Neutrophil Plasticity and De Novo DUOX2 Expression in Inflammatory Bowel Disease Pathogenesis: A Review of Single-Cell Transcriptomic Advances and Therapeutic Strategies

Inflammatory bowel disease (IBD) arises from the interplay of genetic susceptibility, microbial dysbiosis, and dysregulated innate immunity, leading to chronic intestinal inflammation. Recent advances in single-cell and spatial multi-omics technologies have redefined neutrophils as highly heterogeneous and transcriptionally plastic cells rather than short-lived effectors. In the inflamed gut, cytokine gradients, hypoxia, and microbial metabolites such as short-chain fatty acids dynamically reprogram neutrophil states toward either protective or pathogenic phenotypes. Emerging evidence identifies de novo induction of the NADPH oxidase enzyme DUOX2 in intestinal neutrophils as a key driver of redox signaling, amplifying epithelial and immune activation through NF-κB and p38 MAPK pathways.
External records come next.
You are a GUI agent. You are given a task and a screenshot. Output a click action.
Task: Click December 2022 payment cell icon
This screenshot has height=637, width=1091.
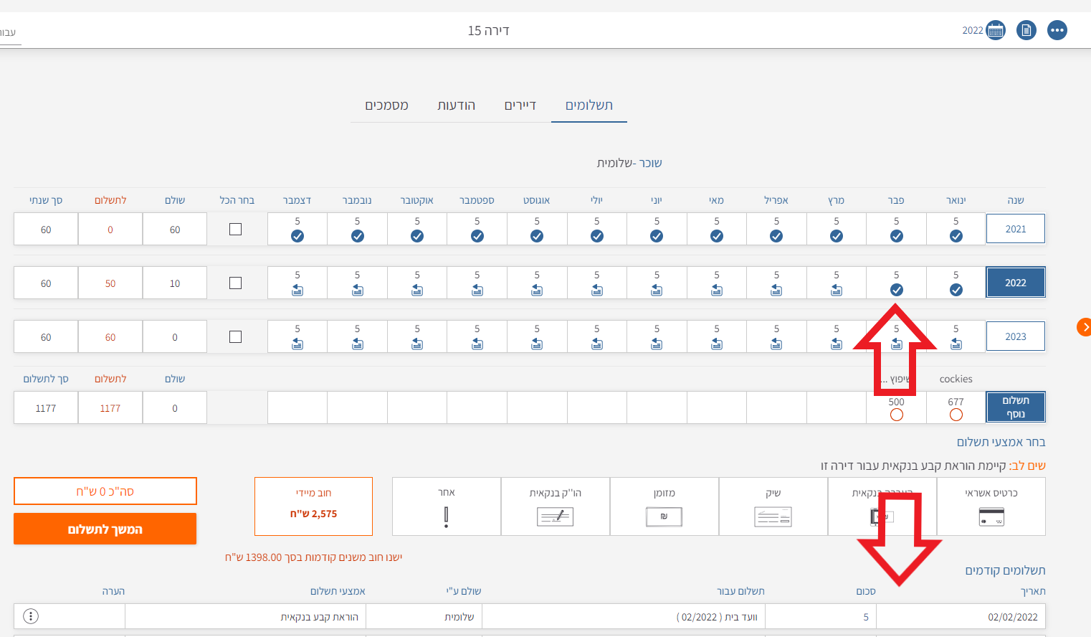(x=297, y=291)
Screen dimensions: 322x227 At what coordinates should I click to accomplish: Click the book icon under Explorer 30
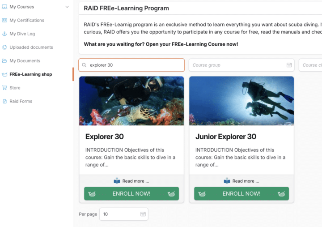coord(117,181)
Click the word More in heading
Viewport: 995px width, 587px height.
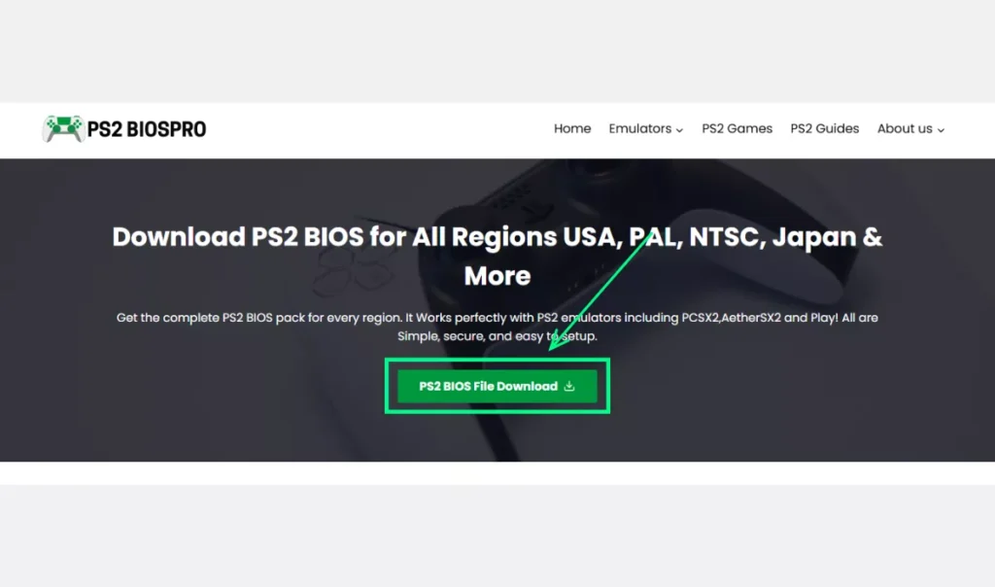[497, 276]
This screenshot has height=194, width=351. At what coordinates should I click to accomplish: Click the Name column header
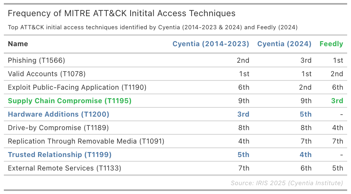18,44
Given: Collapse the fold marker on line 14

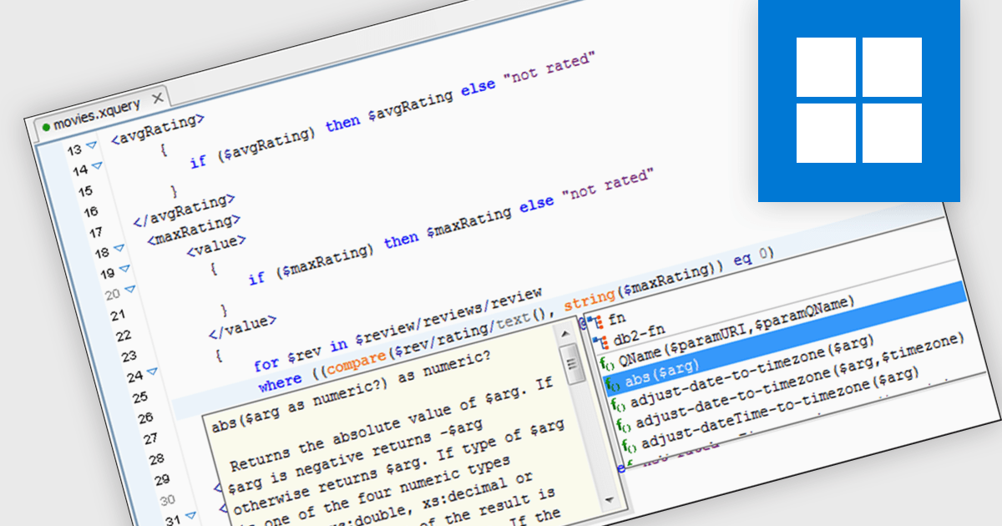Looking at the screenshot, I should click(x=96, y=165).
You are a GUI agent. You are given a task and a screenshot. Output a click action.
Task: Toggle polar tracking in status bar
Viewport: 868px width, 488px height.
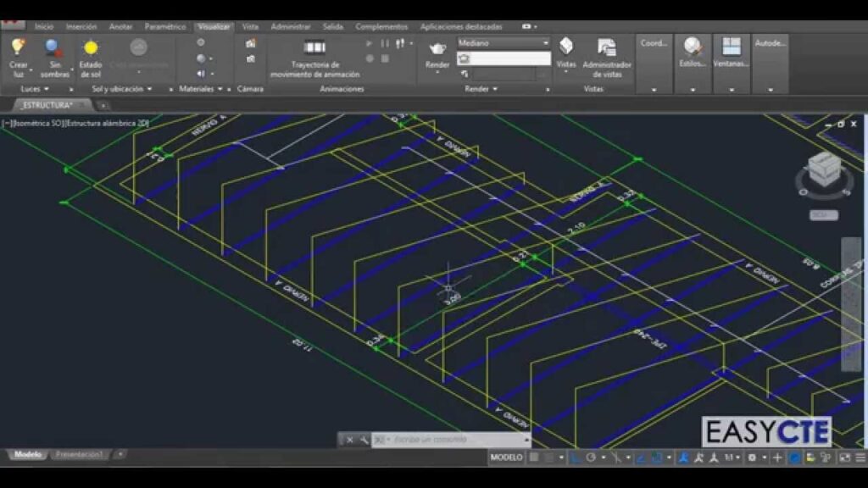pyautogui.click(x=591, y=458)
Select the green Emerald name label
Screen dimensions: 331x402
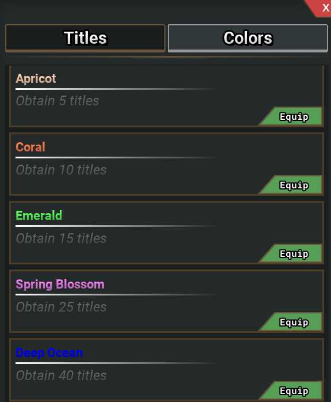pos(39,215)
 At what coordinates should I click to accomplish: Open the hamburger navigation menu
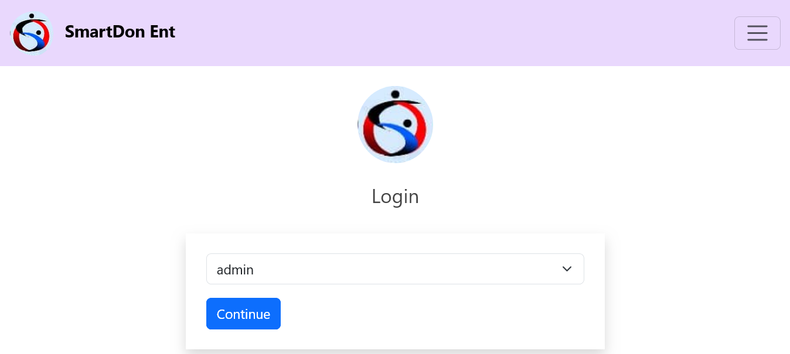coord(757,33)
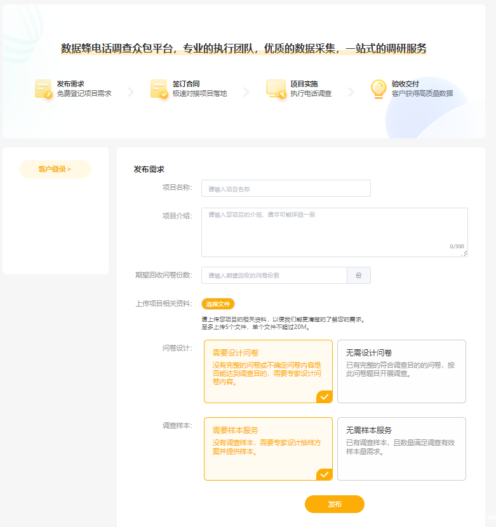Click into the 项目介绍 text area
The image size is (496, 527).
334,232
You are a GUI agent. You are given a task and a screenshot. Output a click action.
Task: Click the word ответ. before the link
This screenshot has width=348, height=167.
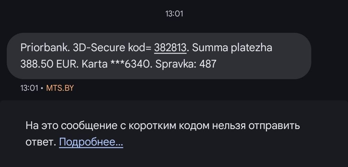point(41,142)

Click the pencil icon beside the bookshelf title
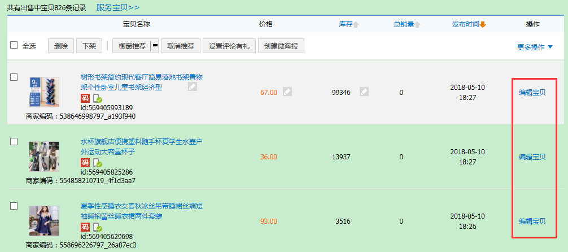193,87
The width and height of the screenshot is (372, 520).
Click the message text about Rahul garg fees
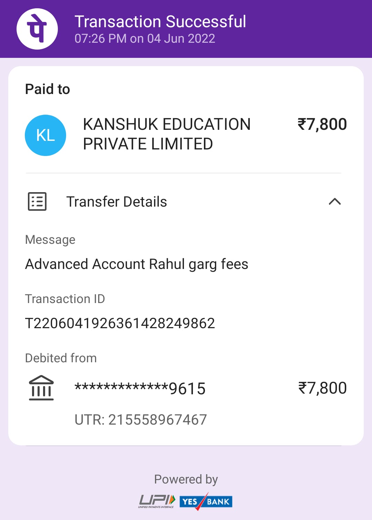pos(136,264)
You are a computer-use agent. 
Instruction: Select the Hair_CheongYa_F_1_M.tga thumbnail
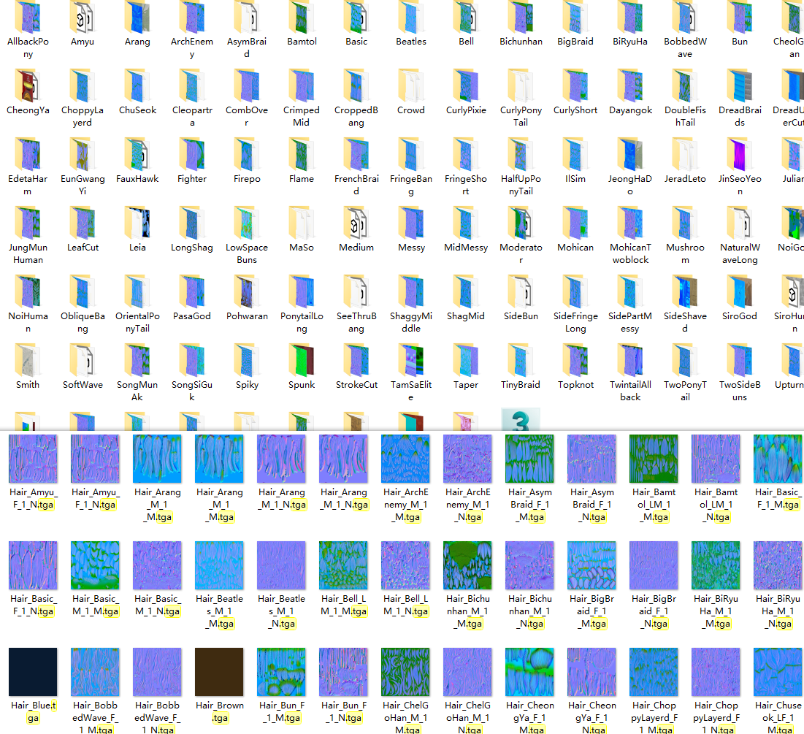point(529,671)
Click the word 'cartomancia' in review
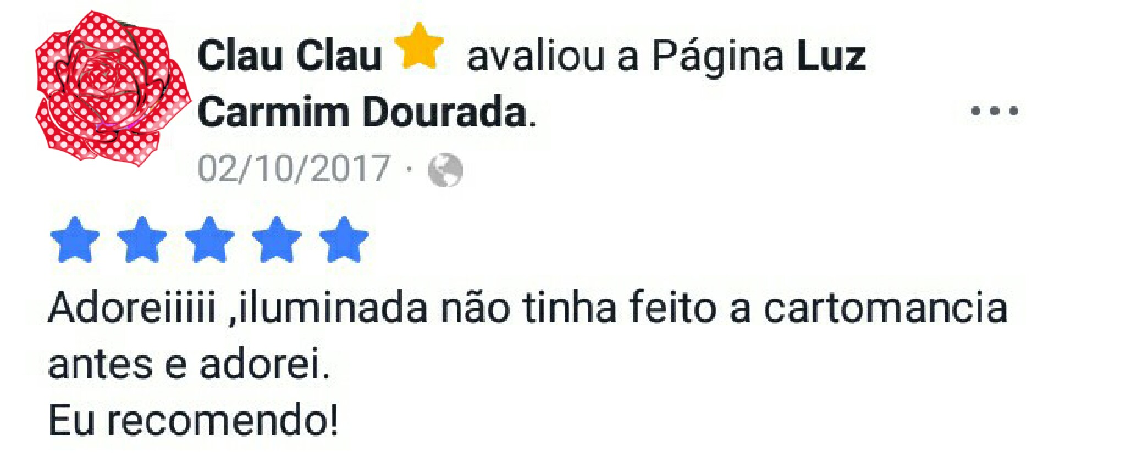The image size is (1126, 453). tap(886, 307)
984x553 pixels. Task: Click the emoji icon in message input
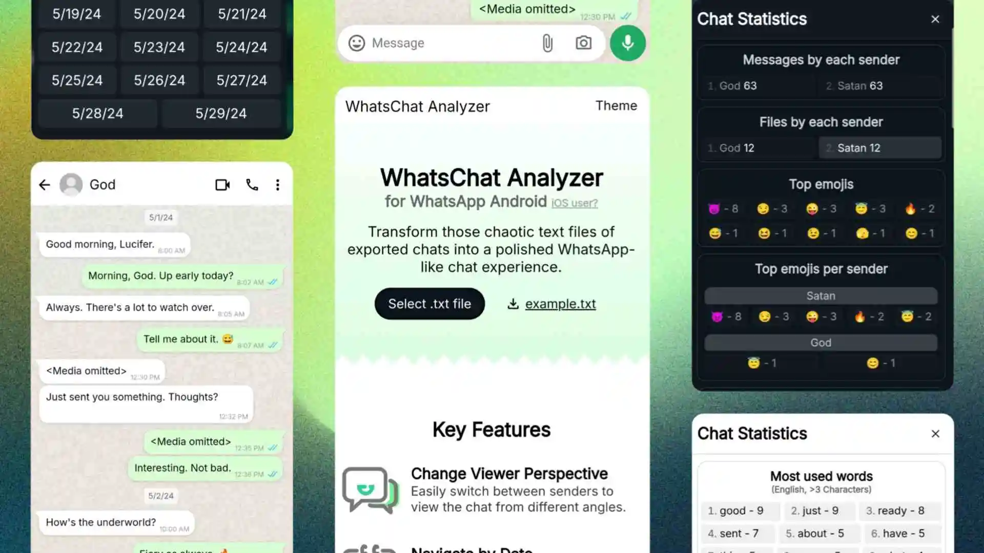(356, 42)
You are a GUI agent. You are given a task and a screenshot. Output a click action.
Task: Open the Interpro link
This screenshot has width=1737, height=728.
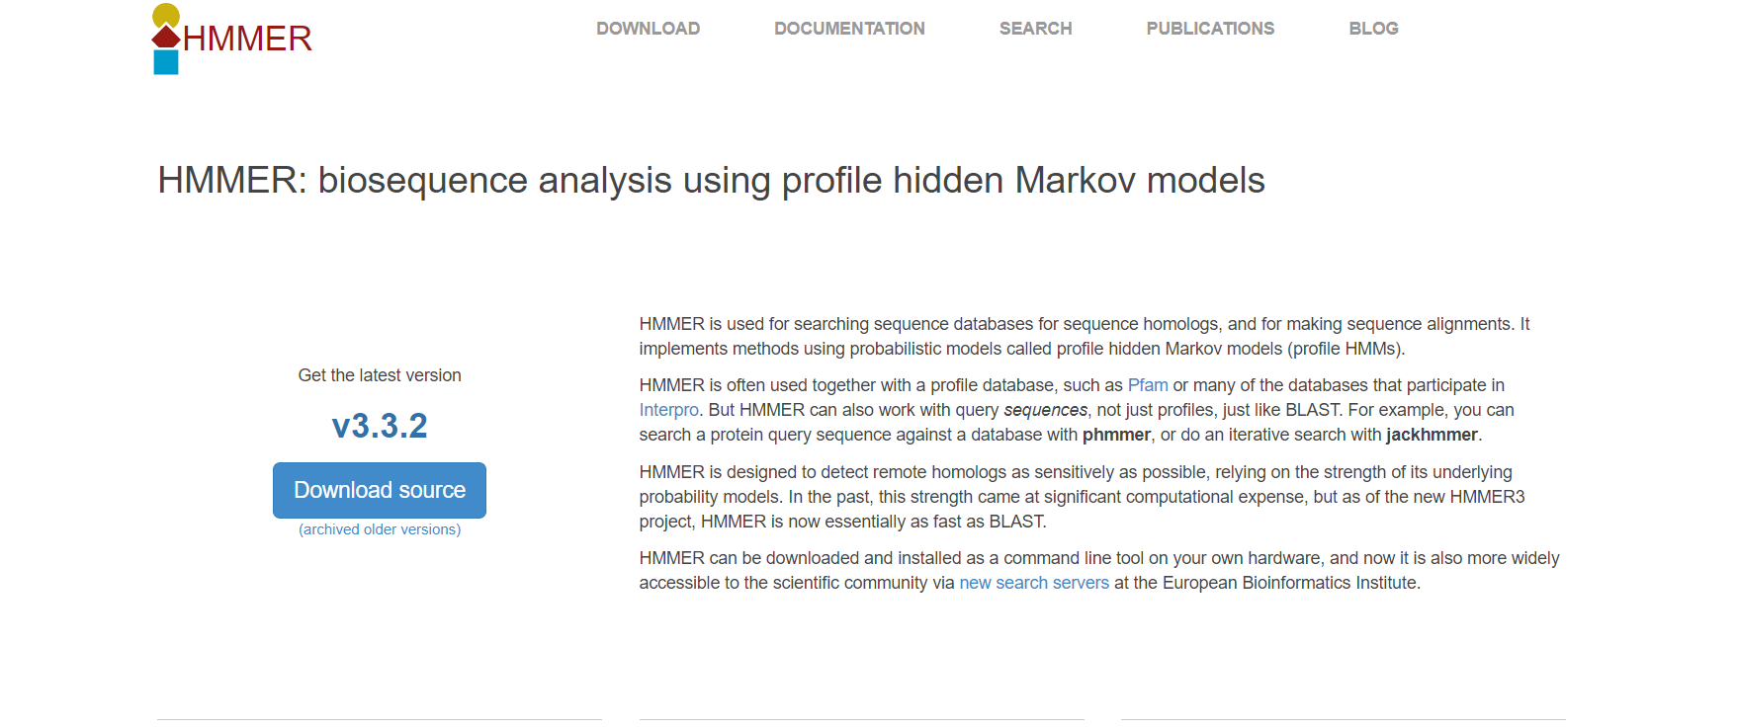[x=669, y=410]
This redox diversification enhances antimicrobial defense but also perpetuates dysbiosis, barrier dysfunction, and NET-associated thrombo-inflammation. Experimental models demonstrate that myeloid DUOX2 ablation mitigates colitis, supporting therapeutic strategies that target this axis—such as JAK/STAT inhibition, CXCR2 blockade, p38/MK2 modulation, or butyrate-based interventions—to recalibrate neutrophil function while preserving host protection. Integrating single-cell atlases, redox proteomics, and functional imaging will be essential to translate neutrophil plasticity into biomarker-guided, precision therapies for durable mucosal healing in IBD.